Set tasks:
a – From the Tarkovsky profile, list every film by Tarkovsky that it names by its final title, each with the year the profile gives for it.
b – Reproduce word for word the portion of the Tarkovsky profile starting at "In 1972, Tarkovsky" and ending at "the planet Solaris.".

Provided passage:
● ● ● ● ●
About Andrei Tarkovsky
Andrei Tarkovsky (the son of noted poet Arseniy Tarkovsky) was born in Moscow in 1932. He studied filmmaking in The Gerasimov Institute of Cinematography (V.G.I.K) in Moscow. Tarkovsky's school project "The Steamroller and The Violin" (1960) is the director's first film and also the only film that fully takes place in Soviet lands. Starting his first themed feature film under the title "Ivan's Desires", the director finished the film as "Ivan's Childhood" in 1961. Tarkovsky's first major film provided international recognition to the director. It shared the Golden Lion award with another film at Venice Film Festival. His following feature "Andrei Rublev" (1966) was banned by the Soviet authorities. It was allowed in Soviet theaters only one year after it won the FIPRESCI Prize at 1967 Cannes Film Festival.
In 1972, Tarkovsky took off on a journey to search for the meaning of life through "Solaris," a science-dream film with the director's own interpretation, adapted from Stanislaw Lem's novel. Tarkovsky also included poetic elements in this film as he did in his previous works, and he was looking for the answers of the questions related to the people's existentialist goals such as finiteness-infinity and existence-nihility through the infinite corridors of the planet Solaris.
"The Mirror" directed by Tarkovsky in 1975, shed some light to the director's childhood and youth, to the depths of his subconscious and dreams by originating from the concepts of reflection and memory. In the film, Tarkovsky's heroes start learning about the world in their personal roots. They spent their childhood in a faded joy they cannot even remember and this situation leaves them emotionally orphaned. "Stalker" (1979), on the other hand, depicts the journey of a guide, painter and writer towards a prohibited zone where a meteor lands. Tarkovkys's characters are in a spiritual journey within time and space in order to reach the ultimate comprehension and communication. The film also serves as Tarkovsy's inner journey and reminder of the years he spent in exile. This journey leads to a mysterious room at the end of the center of the zone, which cannot be reached through any other path and in which our deepest desires will be revealed and realized.
Tarkovsky shot "Nostalgia" in 1982 and his last film "Sacrifice" in Sweden in 1986, in which the director depicts a poet's payback with his own life. Andrei Tarkovsky died in Paris on Dec. 29, 1986.
● ● ● ● ●
Entries shown:
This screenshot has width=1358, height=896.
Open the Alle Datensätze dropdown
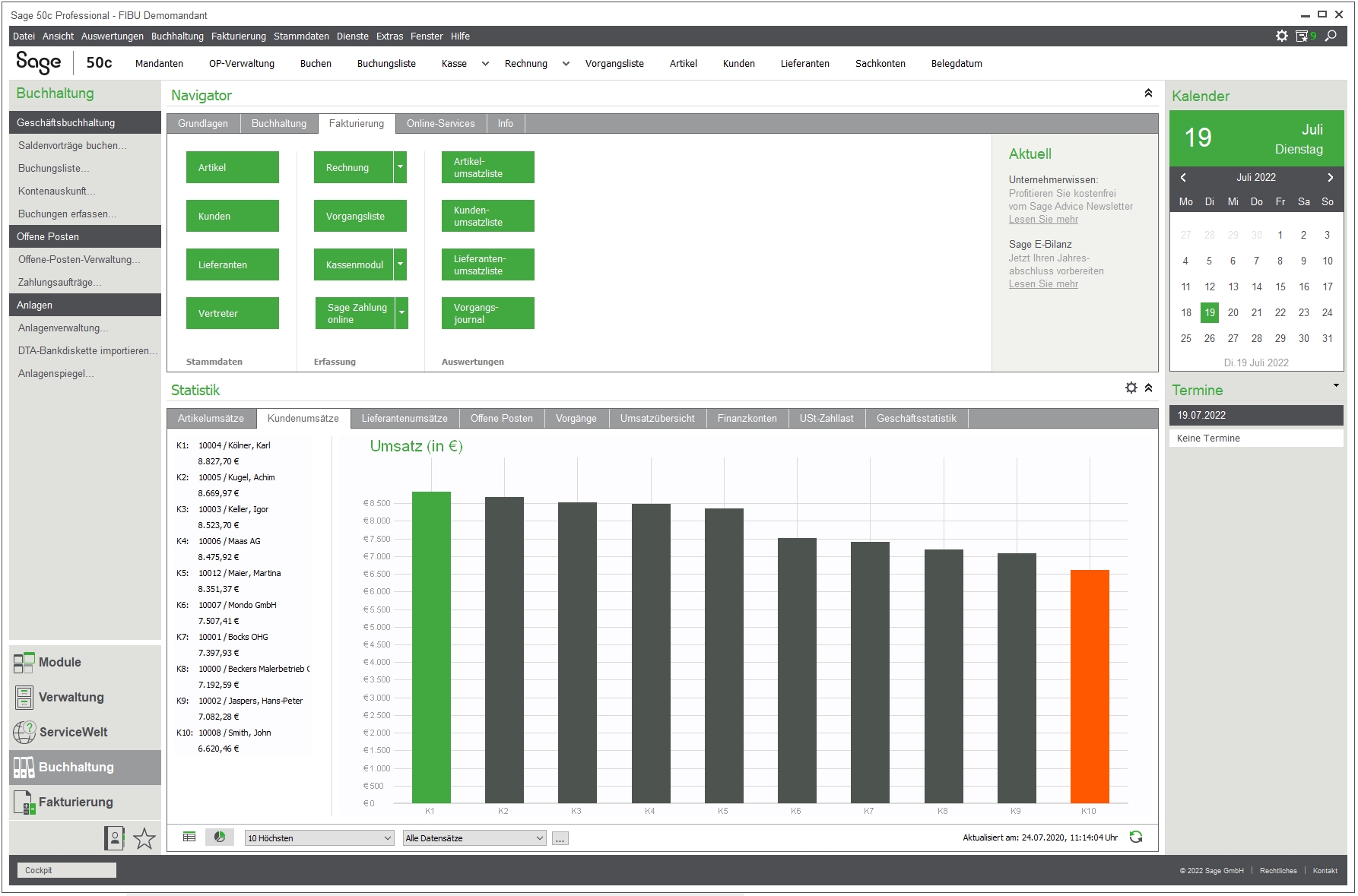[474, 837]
● ● ● ● ●
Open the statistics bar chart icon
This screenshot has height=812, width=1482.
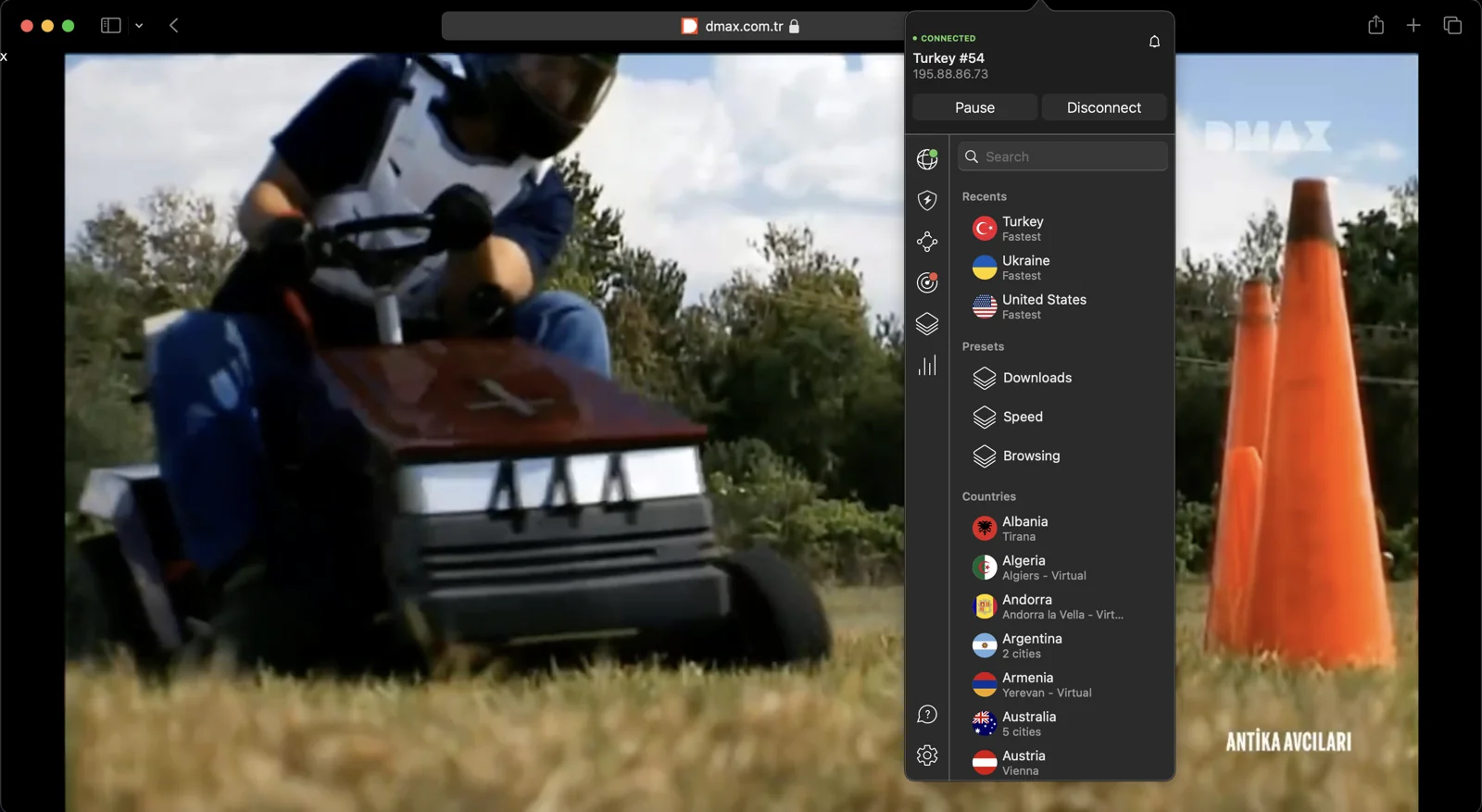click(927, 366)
● ● ● ● ●
Replies:
a –
- "The Steamroller and The Violin" (1960)
- "Ivan's Childhood" (1961)
- "Andrei Rublev" (1966)
- "Solaris" (1972)
- "The Mirror" (1975)
- "Stalker" (1979)
- "Nostalgia" (1982)
- "Sacrifice" (1986)

b –
In 1972, Tarkovsky took off on a journey to search for the meaning of life through "Solaris," a science-dream film with the director's own interpretation, adapted from Stanislaw Lem's novel. Tarkovsky also included poetic elements in this film as he did in his previous works, and he was looking for the answers of the questions related to the people's existentialist goals such as finiteness-infinity and existence-nihility through the infinite corridors of the planet Solaris.